Before proceeding with the solution, first, we will understand the concept of the geometric mean.
The geometric mean of a series with $n$ terms is defined as the ${{n}^{th}}$ root of the product of the terms of the series.
For two numbers, the geometric mean is defined as the square root of the product of the two numbers.
If $n$ geometric means are inserted between two numbers, then the series formed as such will be a geometric progression.
Now, coming to the question, it is given that $G$ is the geometric mean of two numbers.

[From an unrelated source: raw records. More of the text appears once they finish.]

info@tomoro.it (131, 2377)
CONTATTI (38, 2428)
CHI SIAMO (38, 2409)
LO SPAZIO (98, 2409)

So, let the two numbers be $A$ and $B$. Since $G$ is the geometric mean of $A$ and $B$, so $A$, $G$, and $B$ will be in geometric progression.
So, $\dfrac{G}{A}=\dfrac{B}{G}$.
$\Rightarrow {{G}^{2}}=AB$
Now, it is also given that two geometric means $p$ and $q$ are also inserted between the two given numbers $A$ and $B$.
So, $A,p,q$ and $B$ are in geometric progression.
So, $\dfrac{p}{A}=\dfrac{q}{p}=\dfrac{B}{q}$.
$\Rightarrow {{p}^{2}}=Aq....(i)$ and ${{q}^{2}}=Bp.....(ii)$
From equation$(i)$ , we have ${{p}^{2}}=Aq$.
$\Rightarrow A=\dfrac{{{p}^{2}}}{q}$
From equation$(ii)$ , we have ${{q}^{2}}=Bp$.
$\Rightarrow B=\dfrac{{{q}^{2}}}{p}$
So, $AB=\dfrac{{{p}^{2}}}{q}\times \dfrac{{{q}^{2}}}{p}$.
$=pq$
Now, we have ${{G}^{2}}=AB$ and $AB=pq$.
So, ${{G}^{2}}=pq$.
Hence, the statement that ${{G}^{2}}=\left( 2p-q \right)\left( 2q-p \right)$ is false.
Therefore, the answer is option B.
Note: Don’t get confused between arithmetic mean and geometric mean. The geometric mean of a series with $n$ terms is defined as the ${{n}^{th}}$ root of the product of the terms of the series, whereas the arithmetic mean of a series is defined as the average of the series.